ROANOKE TIMES

                         Roanoke Times
                 Copyright (c) 1995, Landmark Communications, Inc.

DATE: THURSDAY, November 11, 1993                   TAG: 9311100098
SECTION: EXTRA                    PAGE: EXTRA-1   EDITION: METRO 
SOURCE:       BY BOB ZELLER LANDMARK NEWS SERVICE
DATELINE: CHAPEL HILL                                 LENGTH: Long


VINTAGE FOOTE-AGE

The great irony in the life of Southern writer Shelby Foote is that he will be most widely remembered for words he spoke rather than words he wrote.

After a lifetime of toil in the solitary, silent world of the written word, Foote appeared as a historical commentator on "The Civil War," the 1990 series by Ken Burns on PBS that set records for public television viewership.

Foote was the color man. His stories were of Stonewall Jackson sucking lemons and Nathan Bedford Forrest getting 30 horses shot from under him. He told us of Abraham Lincoln's literary skill and Robert E. Lee's majesty in defeat at Gettysburg.

But it was more than the anecdotes themselves. It was his precision in using the language. And it was Foote himself. He gave us a picture, in his old-fashioned Southern reserve, dignity and charm - and his rich Southern accent - of what Robert E. Lee himself must have been like.

Foote's performance was perhaps the most distinctive element of a superbly crafted series. And it changed his life.

The tidal wave of fame washed over him as he was writing his self-described final work - a novel of his homeland, the Mississippi Delta.

"I have it sitting there, but it's the same thing," the 76-year-old author said late last month, at the beginning of a week as a writer in residence at the University of North Carolina. "For the last three years I've been caught in this hoorah of `The Civil War,' with television and mountains of mail and very large royalty checks.

"And it's disconcerting. I've always been a real private person. And the damn telephone is ringing off the wall. I would not take my name out of the phone book and, yet, I have a peculiar affliction. I cannot listen to a ringing telephone without answering it. So I am whipsawed in all sorts of directions.

"Mail was easier. Any requests for autographs you can throw away. And it's nice. They often send postage with it, so you're able to save the postage. The only good thing that came out of it was a piece of foolishness. I got myself a BMW."

There were, in fact, other pleasant aftereffects.

Foote's own three-volume narrative history, also titled "The Civil War," sold enormously, exceeding its pre-PBS sales by 10 or 20 times.

Foote is still much in demand for his speaking skills.

Last month, he was asked to serve as the Kennedys' personal battlefield guide during a family field trip to the Antietam National Battlefield. Sen. Edward Kennedy was there with his wife, as were sisters, Pat and Eunice, and John F. Kennedy Jr. and Daryl Hannah.

"I said I'd be glad to," Foote said. "I enjoyed it. It was fun."

A catered lunch was served in the back yard of the Dunker Church, a major landmark at Antietam.

And recently, Foote, who lives in Memphis, Tenn., agreed to lecture at UNC as the English department's first Morgan Family Writer-in-Residence.

It is a homecoming of sorts, be cause Foote was a student at UNC in 1935 and 1936.

"You're always attracted by any place you spend your 19th and 20th years, no matter where you spend them," he said.

Foote also cherished his North Carolina experience because "you get to see your own homeland better if you get out of it."

Problem statement: Please decide whether each statement below agrees with the article on Shelby Foote above, answering yes or no and quoting the deciding words from it: (a) Foote removed his name from the phone book. (b) His three-volume history sold 10 or 20 times more than it had before the PBS series. (c) He was a student at UNC in 1935 and 1936.

Items:
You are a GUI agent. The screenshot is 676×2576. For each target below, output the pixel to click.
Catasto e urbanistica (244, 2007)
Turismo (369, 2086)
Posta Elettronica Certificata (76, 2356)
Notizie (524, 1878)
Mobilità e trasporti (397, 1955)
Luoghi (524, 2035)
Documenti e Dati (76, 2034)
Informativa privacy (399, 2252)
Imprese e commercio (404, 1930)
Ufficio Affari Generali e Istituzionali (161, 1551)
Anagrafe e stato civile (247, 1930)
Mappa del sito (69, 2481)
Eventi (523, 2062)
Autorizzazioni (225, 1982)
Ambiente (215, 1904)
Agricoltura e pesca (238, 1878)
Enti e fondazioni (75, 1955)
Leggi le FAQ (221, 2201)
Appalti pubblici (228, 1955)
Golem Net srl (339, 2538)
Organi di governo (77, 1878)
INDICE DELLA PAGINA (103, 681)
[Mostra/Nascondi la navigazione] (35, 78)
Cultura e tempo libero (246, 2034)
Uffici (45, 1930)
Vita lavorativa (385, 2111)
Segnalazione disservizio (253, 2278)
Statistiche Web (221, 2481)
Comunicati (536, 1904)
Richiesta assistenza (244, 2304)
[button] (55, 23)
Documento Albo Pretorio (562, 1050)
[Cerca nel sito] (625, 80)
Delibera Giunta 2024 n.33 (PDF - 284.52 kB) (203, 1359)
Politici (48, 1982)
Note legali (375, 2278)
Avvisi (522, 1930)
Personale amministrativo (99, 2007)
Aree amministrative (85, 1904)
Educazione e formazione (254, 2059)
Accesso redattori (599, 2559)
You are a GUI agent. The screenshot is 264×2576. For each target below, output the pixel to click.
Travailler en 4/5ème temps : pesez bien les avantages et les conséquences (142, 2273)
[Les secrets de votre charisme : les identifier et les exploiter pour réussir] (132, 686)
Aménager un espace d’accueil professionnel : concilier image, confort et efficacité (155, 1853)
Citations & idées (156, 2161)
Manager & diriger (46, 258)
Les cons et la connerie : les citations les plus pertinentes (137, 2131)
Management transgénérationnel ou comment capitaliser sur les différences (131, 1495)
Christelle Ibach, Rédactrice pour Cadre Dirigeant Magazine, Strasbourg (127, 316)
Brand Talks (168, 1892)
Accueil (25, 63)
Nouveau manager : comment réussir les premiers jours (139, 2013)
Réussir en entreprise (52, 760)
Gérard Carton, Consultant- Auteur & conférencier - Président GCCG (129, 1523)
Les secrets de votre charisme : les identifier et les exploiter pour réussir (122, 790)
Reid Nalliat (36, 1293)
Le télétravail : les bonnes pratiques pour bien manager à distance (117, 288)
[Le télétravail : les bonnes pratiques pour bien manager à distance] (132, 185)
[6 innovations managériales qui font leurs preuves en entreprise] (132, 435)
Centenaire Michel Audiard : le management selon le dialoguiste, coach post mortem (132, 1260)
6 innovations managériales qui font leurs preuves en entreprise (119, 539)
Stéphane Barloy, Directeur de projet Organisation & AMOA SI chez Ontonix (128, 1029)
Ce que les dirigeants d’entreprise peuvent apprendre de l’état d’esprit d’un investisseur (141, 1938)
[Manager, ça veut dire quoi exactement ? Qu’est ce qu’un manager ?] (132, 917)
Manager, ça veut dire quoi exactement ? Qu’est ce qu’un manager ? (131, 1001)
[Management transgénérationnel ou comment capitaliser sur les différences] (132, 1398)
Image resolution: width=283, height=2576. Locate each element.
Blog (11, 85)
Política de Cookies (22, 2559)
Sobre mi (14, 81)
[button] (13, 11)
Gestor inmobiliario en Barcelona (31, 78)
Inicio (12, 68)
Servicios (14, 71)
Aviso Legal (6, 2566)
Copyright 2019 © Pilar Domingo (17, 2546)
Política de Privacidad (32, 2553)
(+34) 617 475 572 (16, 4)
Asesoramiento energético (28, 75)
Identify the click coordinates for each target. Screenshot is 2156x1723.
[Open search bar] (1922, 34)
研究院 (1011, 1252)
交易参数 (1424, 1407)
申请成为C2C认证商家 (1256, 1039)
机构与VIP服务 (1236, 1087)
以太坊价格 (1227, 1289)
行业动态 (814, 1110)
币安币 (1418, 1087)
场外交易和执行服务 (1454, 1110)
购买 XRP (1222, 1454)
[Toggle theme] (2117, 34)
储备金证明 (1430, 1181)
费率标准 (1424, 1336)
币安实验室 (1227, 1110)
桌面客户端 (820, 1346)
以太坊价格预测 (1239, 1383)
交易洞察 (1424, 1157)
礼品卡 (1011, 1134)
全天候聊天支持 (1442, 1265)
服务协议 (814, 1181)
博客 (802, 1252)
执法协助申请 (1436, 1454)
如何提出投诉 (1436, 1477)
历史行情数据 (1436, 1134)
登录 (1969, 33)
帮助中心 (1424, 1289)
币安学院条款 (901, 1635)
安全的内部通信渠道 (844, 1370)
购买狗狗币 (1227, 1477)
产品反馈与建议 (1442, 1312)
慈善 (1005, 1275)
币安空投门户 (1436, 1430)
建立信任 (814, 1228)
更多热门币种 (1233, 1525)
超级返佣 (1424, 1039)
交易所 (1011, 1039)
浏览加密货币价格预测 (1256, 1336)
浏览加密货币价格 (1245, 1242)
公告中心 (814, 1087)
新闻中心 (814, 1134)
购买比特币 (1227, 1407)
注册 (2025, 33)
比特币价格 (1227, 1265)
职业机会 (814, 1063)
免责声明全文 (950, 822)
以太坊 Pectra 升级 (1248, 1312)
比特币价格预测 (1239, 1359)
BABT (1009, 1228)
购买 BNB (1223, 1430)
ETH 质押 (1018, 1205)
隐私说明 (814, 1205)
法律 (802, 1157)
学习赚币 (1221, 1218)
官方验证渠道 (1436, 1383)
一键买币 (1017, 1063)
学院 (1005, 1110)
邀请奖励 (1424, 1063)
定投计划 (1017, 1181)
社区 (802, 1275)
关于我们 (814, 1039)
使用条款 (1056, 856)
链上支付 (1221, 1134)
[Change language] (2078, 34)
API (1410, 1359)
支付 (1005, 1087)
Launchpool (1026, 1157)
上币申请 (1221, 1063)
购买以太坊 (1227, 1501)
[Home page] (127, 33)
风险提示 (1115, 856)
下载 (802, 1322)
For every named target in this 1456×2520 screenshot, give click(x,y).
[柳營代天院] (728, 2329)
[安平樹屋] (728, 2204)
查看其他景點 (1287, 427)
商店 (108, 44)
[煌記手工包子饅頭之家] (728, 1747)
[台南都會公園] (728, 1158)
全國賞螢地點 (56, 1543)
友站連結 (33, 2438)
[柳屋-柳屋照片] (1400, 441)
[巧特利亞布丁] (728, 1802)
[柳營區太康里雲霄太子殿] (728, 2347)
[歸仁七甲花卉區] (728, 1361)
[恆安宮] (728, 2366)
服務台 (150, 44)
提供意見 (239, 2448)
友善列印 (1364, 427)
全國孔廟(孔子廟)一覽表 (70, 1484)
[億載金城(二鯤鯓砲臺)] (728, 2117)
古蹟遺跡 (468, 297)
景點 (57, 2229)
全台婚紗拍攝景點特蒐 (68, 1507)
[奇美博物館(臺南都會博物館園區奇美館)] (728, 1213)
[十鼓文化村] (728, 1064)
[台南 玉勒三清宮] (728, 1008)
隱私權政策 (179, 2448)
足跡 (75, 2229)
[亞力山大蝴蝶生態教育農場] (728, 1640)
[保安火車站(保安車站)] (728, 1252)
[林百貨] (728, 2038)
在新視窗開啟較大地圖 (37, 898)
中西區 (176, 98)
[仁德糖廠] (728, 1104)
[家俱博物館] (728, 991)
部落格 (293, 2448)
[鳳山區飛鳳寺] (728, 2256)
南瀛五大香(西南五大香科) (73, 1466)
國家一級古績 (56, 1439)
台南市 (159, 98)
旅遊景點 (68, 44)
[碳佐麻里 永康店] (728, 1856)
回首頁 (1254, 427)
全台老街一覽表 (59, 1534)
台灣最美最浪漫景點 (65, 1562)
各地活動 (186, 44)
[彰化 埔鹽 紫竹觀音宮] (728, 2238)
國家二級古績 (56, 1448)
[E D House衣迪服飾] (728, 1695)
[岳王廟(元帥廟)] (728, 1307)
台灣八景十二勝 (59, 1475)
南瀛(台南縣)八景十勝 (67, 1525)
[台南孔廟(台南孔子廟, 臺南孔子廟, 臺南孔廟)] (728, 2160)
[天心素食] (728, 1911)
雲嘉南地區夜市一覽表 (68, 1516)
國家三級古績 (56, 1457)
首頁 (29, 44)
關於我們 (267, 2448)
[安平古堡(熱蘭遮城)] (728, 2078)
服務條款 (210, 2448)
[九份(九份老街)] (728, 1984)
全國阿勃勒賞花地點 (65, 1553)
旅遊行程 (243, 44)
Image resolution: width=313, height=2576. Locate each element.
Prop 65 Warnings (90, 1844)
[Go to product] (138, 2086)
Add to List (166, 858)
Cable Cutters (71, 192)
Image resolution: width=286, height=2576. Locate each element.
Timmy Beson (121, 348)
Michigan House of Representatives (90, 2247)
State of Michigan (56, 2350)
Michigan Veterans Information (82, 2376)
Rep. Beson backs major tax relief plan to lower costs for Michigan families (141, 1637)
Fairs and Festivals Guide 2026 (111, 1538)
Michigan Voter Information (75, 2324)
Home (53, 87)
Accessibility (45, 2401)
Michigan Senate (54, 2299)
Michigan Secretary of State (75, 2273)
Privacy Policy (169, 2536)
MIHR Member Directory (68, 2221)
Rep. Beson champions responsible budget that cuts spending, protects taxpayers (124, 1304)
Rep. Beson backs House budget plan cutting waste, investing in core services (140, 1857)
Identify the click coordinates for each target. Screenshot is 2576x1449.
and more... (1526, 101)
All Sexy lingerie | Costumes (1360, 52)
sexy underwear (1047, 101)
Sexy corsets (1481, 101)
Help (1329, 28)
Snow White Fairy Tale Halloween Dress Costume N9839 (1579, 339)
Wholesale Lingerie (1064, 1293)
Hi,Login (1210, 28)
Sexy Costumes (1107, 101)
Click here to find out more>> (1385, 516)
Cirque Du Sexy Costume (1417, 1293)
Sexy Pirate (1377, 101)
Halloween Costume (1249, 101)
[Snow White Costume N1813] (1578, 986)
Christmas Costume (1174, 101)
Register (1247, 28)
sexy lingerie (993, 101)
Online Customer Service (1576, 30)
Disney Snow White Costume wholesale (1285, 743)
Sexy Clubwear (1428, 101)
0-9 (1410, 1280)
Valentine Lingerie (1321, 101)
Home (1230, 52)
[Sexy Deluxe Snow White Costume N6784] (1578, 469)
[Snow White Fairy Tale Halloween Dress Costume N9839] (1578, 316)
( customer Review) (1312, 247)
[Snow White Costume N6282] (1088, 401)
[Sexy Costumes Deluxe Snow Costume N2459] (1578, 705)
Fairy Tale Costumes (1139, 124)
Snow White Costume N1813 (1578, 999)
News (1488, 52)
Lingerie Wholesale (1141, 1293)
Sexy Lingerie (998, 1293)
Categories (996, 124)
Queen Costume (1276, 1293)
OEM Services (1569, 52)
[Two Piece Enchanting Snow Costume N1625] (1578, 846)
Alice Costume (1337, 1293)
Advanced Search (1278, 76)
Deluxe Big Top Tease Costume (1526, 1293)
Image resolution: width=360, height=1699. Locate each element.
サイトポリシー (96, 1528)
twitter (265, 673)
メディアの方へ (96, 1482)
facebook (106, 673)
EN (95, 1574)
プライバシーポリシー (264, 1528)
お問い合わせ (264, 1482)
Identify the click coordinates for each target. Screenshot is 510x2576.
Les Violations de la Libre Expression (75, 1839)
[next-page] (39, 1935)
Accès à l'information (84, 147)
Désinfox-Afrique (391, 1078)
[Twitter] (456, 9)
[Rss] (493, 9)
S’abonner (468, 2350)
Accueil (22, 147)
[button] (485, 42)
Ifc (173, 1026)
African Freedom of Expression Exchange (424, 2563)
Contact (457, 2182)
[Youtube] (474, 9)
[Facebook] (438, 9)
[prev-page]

Response to this exercise:
(a) No: "I would not take my name out of the phone book"
(b) Yes: "exceeding its pre-PBS sales by 10 or 20 times"
(c) Yes: "Foote was a student at UNC in 1935 and 1936"